China Might Be Better at Capitalism Than the U.S.
How DeepSeek’s breakthrough shows the cracks in Silicon Valley’s monopoly-driven innovation model.
When I saw messages show up in WeChat group chats from journalists asking around whether anyone knows DeepSeek founder Liang Wenfeng or other leaders at the company, it was obvious the U.S. tech press had been caught flat-footed. Everyone is still scrambling to make sense of what DeepSeek’s breakthrough means—not just for AI, but for the tech stocks propping up everyone’s 401(k) these days.

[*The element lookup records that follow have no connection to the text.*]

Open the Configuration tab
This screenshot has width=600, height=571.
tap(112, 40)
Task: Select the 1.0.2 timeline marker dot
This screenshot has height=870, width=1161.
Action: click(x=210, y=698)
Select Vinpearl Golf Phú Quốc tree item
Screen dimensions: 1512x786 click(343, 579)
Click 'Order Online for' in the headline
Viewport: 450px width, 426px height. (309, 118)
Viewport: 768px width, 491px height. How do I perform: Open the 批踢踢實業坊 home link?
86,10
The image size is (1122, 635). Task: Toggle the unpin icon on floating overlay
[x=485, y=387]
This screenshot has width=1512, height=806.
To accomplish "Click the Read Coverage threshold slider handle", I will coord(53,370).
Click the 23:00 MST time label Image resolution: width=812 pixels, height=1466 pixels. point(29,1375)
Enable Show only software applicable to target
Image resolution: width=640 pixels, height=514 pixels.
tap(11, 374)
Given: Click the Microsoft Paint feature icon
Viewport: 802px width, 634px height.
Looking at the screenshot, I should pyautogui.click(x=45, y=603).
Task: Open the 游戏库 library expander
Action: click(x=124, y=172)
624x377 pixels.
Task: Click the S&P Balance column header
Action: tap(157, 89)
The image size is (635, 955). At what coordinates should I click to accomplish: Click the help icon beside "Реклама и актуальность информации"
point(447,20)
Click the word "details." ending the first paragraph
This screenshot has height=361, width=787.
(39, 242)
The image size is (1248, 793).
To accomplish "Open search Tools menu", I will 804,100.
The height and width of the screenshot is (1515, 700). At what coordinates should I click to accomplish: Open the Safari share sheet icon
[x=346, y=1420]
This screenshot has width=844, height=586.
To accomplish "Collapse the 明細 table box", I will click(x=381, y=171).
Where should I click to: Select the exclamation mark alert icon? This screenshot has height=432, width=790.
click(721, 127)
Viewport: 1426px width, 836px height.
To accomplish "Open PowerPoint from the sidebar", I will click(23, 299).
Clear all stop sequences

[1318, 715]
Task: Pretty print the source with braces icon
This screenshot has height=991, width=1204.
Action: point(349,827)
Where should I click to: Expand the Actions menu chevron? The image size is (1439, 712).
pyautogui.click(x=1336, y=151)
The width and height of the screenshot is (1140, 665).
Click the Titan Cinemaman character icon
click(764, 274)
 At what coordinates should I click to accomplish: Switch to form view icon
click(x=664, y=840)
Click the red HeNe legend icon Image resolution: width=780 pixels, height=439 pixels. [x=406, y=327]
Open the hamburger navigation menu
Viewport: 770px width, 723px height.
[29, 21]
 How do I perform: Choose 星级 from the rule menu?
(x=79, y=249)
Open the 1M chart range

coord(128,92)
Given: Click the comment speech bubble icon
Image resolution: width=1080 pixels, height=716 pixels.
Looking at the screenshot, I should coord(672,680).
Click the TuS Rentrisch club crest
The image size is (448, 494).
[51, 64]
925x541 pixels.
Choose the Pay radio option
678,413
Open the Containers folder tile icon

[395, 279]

One of the best takes on this came from Biden’s FTC Chair, Lina Khan in a recent New York Times op-ed. Khan makes a point that’s rarely acknowledged in the U.S.: China’s so-called "crackdowns" on Big Tech may be less about stifling innovation than about fostering competition. In the U.S., the reality is that Big Tech often functions as a brake on innovation. The larger these firms get, the more they prioritize rent extraction over genuine competition, buying up rivals and cementing their dominance rather than taking risks on disruptive new ideas.
This is one of the paradoxes of capitalism: left unchecked, it tends to create monopolies that block the very competition that’s supposed to drive progress. That’s exactly what’s happened in the U.S., where tech giants, despite all their money and legal protections, are now looking increasingly vulnerable to a more nimble and dynamic AI scene emerging from China.
DeepSeek’s big reveal underscores this shift. It’s not necessarily that their models are superior to OpenAI’s or Google’s in sheer power, but the way they’ve shown how stacking AI models is proving to be highly effective. This kind of efficiency and iteration—the ability to build on existing technologies in novel ways—is something that entrenched monopolies struggle with. When you’ve spent years consolidating your power and eliminating competition, the last thing you want to do is introduce something that might disrupt your own dominance.
Then there’s the familiar “China stole our data” refrain, which is looking increasingly flimsy. If data scraping is the crime, then U.S. companies are just as guilty. ChatGPT and other models were trained on vast swaths of internet data, much of it scraped without explicit permission. The real issue isn’t data theft—it’s about who controls access to these models and, ultimately, the narrative around them. The U.S. and China have taken similar approaches to AI development, yet only one of them is constantly accused of playing dirty.
Meanwhile, the fate of NVIDIA is unclear, as is the effect on its stock price. Will U.S. policymakers continue to push for tighter export restrictions, hoping to choke off China’s AI ambitions by limiting access to cutting-edge semiconductors? The logic of containment seems to be that if AI is a nuclear weapon then chips are the enriched uranium. But recent developments suggest China may not need NVIDIA chips to keep advancing in AI. If that’s the case, then what exactly is the goal of these export bans? If China can keep innovating without U.S. hardware, then restricting chip exports is less about technological advantage and more about political posturing.
The DeepSeek moment isn’t just about a single company—it’s a symptom of a much bigger shift in global innovation. For decades, the U.S. has dominated the tech industry, assuming that its lead was unshakable. But now, with the rise of new AI players in China, that dominance is being tested in ways that Silicon Valley—and Washington—weren’t prepared for. The question now isn’t whether China can catch up. It’s whether the U.S. can get out of its own way long enough to stay ahead.